-------- EXCERPT

Or

4
Tutorials that teach
Best-Fit Line and Regression Line

Take your pick:

Tutorial

Hi. This tutorial covers what's called the best-fit line, also known as a regression line. So let's start with some data. This data came from-- I believe it's 19 countries. And what it's measuring is the alcohol consumption of-- this is an average for the residents of each country, and it's the number of liters per year.

So if we look at Australia, on average, they would consume 2.5 liters per year. And then there's also the heart disease death rate per 100,000 people for each country. So again, for Australia, their typical heart disease death rate is about 211 people per every 100,000 people. And we can see that there's a pair for each country.

OK, so let's take a look at the graph of this, the scatter plot. And notice, alcohol consumption is on our x-axis is what we're considering as the explanatory variable. And the heart disease rate is the response variable. And that's kind of a surprising association here. It seems to be a negative association so that, as alcohol consumption increases, heart disease rate decreases.

And we can actually see that it's probably a pretty strong association-- so maybe or strong, in terms of our association there. Now, let's define what's called the best-fit line or the regression line. And what it is it's a line that summarizes the tendency of x to explain why-- when x and y have a linear association.

And we could see, in that last example, that did appear pretty linear. This line is also called the trend line. So there's a lot of different lines that describe this-- a lot of different terms that describe the same line. Best-fit line, regression line, trend line-- those are all synonymous. So the best-fit line splits the points on the scatter plot. So let's draw in a best-fit line on the previous scatter plot.

So let's go back to that same scatter plot. And again, I want to draw it in here so that it's kind of splits the data. So there are formal ways of coming up with this type of line. We'll just do it kind of informal. So what I'm going to do is I'm going to place my ruler on here so it seems like it splits the data into two relatively similar groups.

And I would say that's a pretty good estimate there, so I'm going to flatten out my ruler here and draw in my best-fit line. So this is my best-fit line. And then what that does is that this is used to model the data. And it can also be used to help us make some predictions. So we'll come back to the line in a minute. A best-fit line can be used to make y value predictions for given x values. Let's use our best-fit line to predict the heart disease rate for a country that consumes an average of five liters of alcohol per week.

----------------

SET OF TASKS ▸
1 - Write out the best-fit line tutorial from "OK, so let's" up to and including "a linear association.", replacing "explanatory variable" with "independent variable".
2 - Continue the best-fit line tutorial from its final sentence.

-------- PROVIDED DATA

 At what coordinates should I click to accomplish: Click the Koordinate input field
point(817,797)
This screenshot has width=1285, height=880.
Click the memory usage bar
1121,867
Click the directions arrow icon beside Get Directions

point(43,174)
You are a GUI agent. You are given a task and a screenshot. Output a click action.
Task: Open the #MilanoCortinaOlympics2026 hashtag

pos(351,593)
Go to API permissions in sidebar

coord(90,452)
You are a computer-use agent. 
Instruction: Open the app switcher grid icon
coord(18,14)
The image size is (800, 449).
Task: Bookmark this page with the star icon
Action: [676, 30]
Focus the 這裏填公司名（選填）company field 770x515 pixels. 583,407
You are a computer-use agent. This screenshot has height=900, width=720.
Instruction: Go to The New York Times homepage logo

----------------

SOLVED PROBLEMS ▸
1 -
OK, so let's take a look at the graph of this, the scatter plot. And notice, alcohol consumption is on our x-axis is what we're considering as the independent variable. And the heart disease rate is the response variable. And that's kind of a surprising association here. It seems to be a negative association so that, as alcohol consumption increases, heart disease rate decreases.

And we can actually see that it's probably a pretty strong association-- so maybe or strong, in terms of our association there. Now, let's define what's called the best-fit line or the regression line. And what it is it's a line that summarizes the tendency of x to explain why-- when x and y have a linear association.

2 -
So in this case, if I know the amount of alcohol consumption for a specific country, in terms of the average person, I can then make a prediction for the y value. So the alcohol consumption is my given x. The y that I want to find then would be the heart disease rate. OK, so essentially what I'm doing is I'm saying x is equal to 5, and then I want to know what y hat is.

y hat represents a predicted y-- so predicted y value. Now, it's different than just a regular y value because a regular y value would be an observed y value. So y hat then is always predicted, and a y hat value will always come from an equation or a graphed line. So let's go back again to the graph. And we want to figure out, about what's the heart disease rate for a country with-- that consumes about 5 liters per year?

So I know I have 4 and 5 here-- or 4 and 6 here. 5 is going to be about halfway-- so should be about here. And then what I'll do is I'll follow this up until it reaches the line, and then I will see about what y value that matches up with. So it seems like it's between 100 and 150-- closer to 150 than 100.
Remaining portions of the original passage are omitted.